If you've spent any time near a train yard you'll hear the train cars pounding together, crashing together as they hook them up to each other and build them into the big, long trains you sometimes see.  Some people don't like the noise of a train yard.  I'm not one of them.  One of my mission apartments was across the street from a big train yard.  I enjoyed the sounds of the trains.
One thing I've noticed in recent years about trains.  The newer train cars are clean.  That's how you can tell they are newer.
Its not uncommon to see these newer, clean cars.  They are all over.
But as they age and travel around the country, sitting in various train yards around the county, they get exposed to various elements.  After a while they get vandalized.  I guess that's what you would call it but I find it hard sometimes to think of it as vandalism.
Sometimes it will be simple graffiti.  A train will sit in a yard and someone with a can of spray paint will come along and pretty soon its not such a pristine looking train car any more. A simple name?  Maybe the writer's name?  Who knows.
But sometimes the writing gets a little fancy.  That's when it gets interesting.
I see this kind of writing on the sides of train cars and I begin to wonder about the person or people who put it there. Often the writing doesn't make much sense, either.  At least not to me.  It must have meant something to the person that put it there.
Frequently, it will be more than just writing - pictures get done as well.
A face here or there? Did they stop with just the rudimentary face on purpose or did they get interrupted?
Sometimes the writing will get quite ornate.  A real show of talent.
They say it was in the 70s that this kind of train art began showing up, turning some train cars into works of art suitable for framing.
Are these gang related? Gang tags applied as the car sat in this gang or that gang's territory?  Are they transporting messages around the country, covertly communicating with one another?  Who knows.
The artistic skill some of the paintings display is amazing.  I have to wonder how long it takes to do some of these.  Especially the ones that involve several colors and intricate lettering designs, fancy calligraphy, sometimes stretching the entire length of the train car.
Where there two artists, one working on each end of the car?
Lots of amazing art work on the sides of these trains.






 A civic reminder?

 Are these street names?  Are they English?  Most of them make no sense tome. But they are really pretty.




They say the train companies spend a lot of time, effort, and money covering the graffiti and repainting their technical markings but I don't see a lot of evidence of that.  I'll see an occasional train car that has had the bottom half painted a solid color - obviously covering up train art, and with the tracking markings back on the car.  Most often, though, when you see that there will be new artwork on top of the where they've done that.  Its like giving an artist a fresh, clean canvas.

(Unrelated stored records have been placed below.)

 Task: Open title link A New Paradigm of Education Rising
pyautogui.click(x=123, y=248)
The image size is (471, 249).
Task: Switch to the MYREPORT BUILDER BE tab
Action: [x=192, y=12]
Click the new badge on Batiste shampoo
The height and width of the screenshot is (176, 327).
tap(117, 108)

I think there are too many and I'm not paying attention enough to know if the same car every shows up in town more than once.  I'm sure it happens from time to time but it would be hard to tell, unless you were the yard master and had a manifest, and kept track of that kind of stuff.. But I find the art on the train cars fascinating. I enjoy seeing it all around town.  Adds a bit of interest to the bike riding when I get around trains.